Cette fois, il est possible d'obtenir sa prise en charge, ce sera le cas avec une complémentaire santé.


Focus sur le reste à charge zéro (RAC0)

Le reste à charge zéro n'est autre que le dispositif 100 % Santé. Il permet de supprimer votre reste à charge pour des dépenses lourdes :

  • Lunettes.
  • Prothèses dentaires.
  • Prothèses auditives.

Pour bénéficier du reste à charge zéro, vous devez souscrire une mutuelle responsable intégrant le dispositif 100 % Santé. Vous devez également choisir des lunettes ou des prothèses éligibles (les tarifs sont plafonnés).

Cette solution permet de limiter le risque de renoncer aux soins, pour ainsi préserver le budget des ménages français.

Nos conseils pour réduire votre reste à charge

Le reste à charge en matière de santé n'est pas une fatalité. Hormis pour la franchise médicale et la participation forfaitaire, il existe des solutions pour supprimer ce reste à charge.

La première solution est de vous renseigner sur le secteur de convention. Par exemple, si vous devez consulter un spécialiste, assurez-vous qu'il appartient au secteur 1 afin d'éviter tout dépassement d'honoraires. Si vous êtes contraint de consulter un médecin de secteur 2, demandez les tarifs de plusieurs professionnels de santé. Cela vous permettra de faire un choix selon les prix.
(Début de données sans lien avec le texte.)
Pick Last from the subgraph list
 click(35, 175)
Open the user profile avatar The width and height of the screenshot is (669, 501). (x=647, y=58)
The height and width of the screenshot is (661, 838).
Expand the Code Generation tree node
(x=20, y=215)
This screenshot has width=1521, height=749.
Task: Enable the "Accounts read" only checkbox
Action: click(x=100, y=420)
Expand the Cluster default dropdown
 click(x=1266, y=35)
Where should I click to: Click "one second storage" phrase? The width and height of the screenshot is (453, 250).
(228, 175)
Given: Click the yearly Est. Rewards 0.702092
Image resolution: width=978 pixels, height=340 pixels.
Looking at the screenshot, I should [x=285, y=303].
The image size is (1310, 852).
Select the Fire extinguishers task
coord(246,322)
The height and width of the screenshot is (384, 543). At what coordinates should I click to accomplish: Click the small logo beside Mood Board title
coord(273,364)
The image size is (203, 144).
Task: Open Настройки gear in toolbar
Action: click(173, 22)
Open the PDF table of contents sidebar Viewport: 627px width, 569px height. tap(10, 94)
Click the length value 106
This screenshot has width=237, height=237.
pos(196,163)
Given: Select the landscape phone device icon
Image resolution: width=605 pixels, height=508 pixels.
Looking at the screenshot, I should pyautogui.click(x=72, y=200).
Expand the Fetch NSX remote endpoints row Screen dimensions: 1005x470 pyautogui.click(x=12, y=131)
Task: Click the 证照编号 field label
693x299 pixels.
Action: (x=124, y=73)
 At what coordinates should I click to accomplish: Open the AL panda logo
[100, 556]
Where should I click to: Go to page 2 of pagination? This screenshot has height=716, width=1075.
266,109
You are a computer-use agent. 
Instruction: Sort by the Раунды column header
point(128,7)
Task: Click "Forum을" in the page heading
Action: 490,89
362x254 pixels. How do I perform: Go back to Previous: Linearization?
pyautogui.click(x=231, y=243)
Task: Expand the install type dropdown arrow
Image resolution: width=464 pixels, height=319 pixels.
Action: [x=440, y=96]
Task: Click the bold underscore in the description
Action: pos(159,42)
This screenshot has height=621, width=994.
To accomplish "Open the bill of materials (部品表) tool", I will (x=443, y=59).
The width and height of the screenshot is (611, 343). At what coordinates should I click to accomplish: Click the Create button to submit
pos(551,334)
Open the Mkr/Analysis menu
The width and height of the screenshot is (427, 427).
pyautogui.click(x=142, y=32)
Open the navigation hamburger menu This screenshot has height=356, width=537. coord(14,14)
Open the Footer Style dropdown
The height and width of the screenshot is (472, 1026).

La seconde solution est de souscrire une mutuelle santé. Ce contrat vous permet d'obtenir une prise en charge du ticket modérateur. En comparant les offres en ligne, vous pourrez même souscrire une offre plus protectrice avec une prise en charge au-delà de 100 % du tarif de convention. De cette manière, vous vous assurez un meilleur remboursement, une réduction, voire une suppression du reste à charge.